__Set of tasks__.
A. Translate this sentence from the forum thread on sexual mismatch into Spanish: "It doesn't make you a bad person to dump her over the lack of sex."
B. Reproduce the stretch of the forum thread on sexual mismatch from "1. Do not get" through "be her victim.", word for word.
C. In one to three sentences, explain why the forum thread on sexual mismatch says that a divorce over the lack of sex is also better for the woman being divorced.

:: Text excerpt ::

I specifically mentioned it because I read in another thread, one or two posters asking the OP whether or not he/she had sex on his/her wedding night and he/she replied "no."

Just in case, someone asked it here too...


----------



## Personal (Jan 16, 2014)

@jelock if you can get yourself a DeLorean fitted with a Flux capacitor, I recommend that you use it to travel back in time to do the following.

Tell yourself that having a passive and acquiescent personality as a man, will probably not lead to a rich sex life.

Tell yourself that it is a fools errand to marry anyone who you are in a sexual relationship with, when the quality of sex and or its frequency with them falls significantly.

Pending having access to the above mentioned car and gadget, and it isn't in you to initiate and tell your wife what you are going to do to her and then do the same. Lest you waste time on other superfluous approaches, I recommend that you instead dump her now (AKA Divorce) or tomorrow etc after consulting a legal representative. Then for the future I encourage you to be more mindful of my previous recommendations, if you end up with another woman or other women.


----------



## Personal (Jan 16, 2014)

^^^ Yep.

I've never understood such thinking and can't figure why there's still a parade of people who do exactly that.


----------



## Holdingontoit (Mar 7, 2012)

As always, remember Holdingontoit's 2 rules for sexual mismatch:

1. Do not get married to someone while there is a sexual mismatch. It isn't fair to either of you.
2. Do not have kids while there is a sexual mismatch. It isn't fair to the kids.

Sexual mismatch is more than enough reason, by itself - even if everything else is perfect, to refuse to marry someone, to refuse to have kids with someone, and to get divorced if you already married that someone. You have our permission to divorce her. It doesn't make you a bad person to dump her over the lack of sex. It makes you smart and wise. And let me tell you, it is better for HER too. If she is smart, she will find someone she enjoys having sex with and her life will be better for you having divorced her. And if she isn't that smart, at least you can be smart and let some other chump be her victim.


----------



## Married but Happy (Aug 13, 2013)

:::
:: Supplied information ::

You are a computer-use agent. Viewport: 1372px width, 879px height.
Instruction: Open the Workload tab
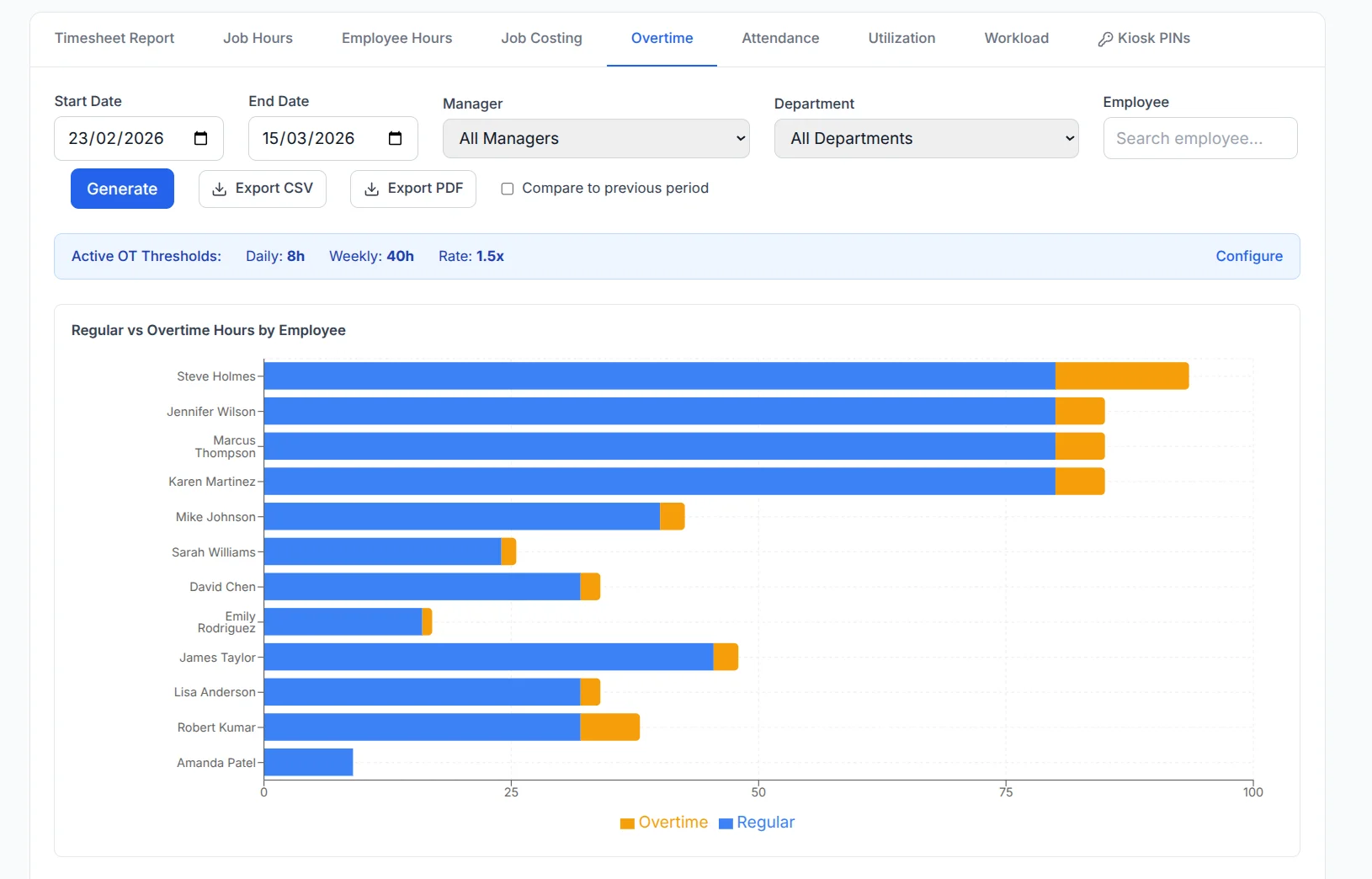pos(1017,38)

:::

__Solutions per task__.
A. No te convierte en una mala persona dejarla por la falta de sexo.

B.
1. Do not get married to someone while there is a sexual mismatch. It isn't fair to either of you.
2. Do not have kids while there is a sexual mismatch. It isn't fair to the kids.

Sexual mismatch is more than enough reason, by itself - even if everything else is perfect, to refuse to marry someone, to refuse to have kids with someone, and to get divorced if you already married that someone. You have our permission to divorce her. It doesn't make you a bad person to dump her over the lack of sex. It makes you smart and wise. And let me tell you, it is better for HER too. If she is smart, she will find someone she enjoys having sex with and her life will be better for you having divorced her. And if she isn't that smart, at least you can be smart and let some other chump be her victim.

C. If she is smart, she will find someone she enjoys having sex with. Her life will then be better because of the divorce.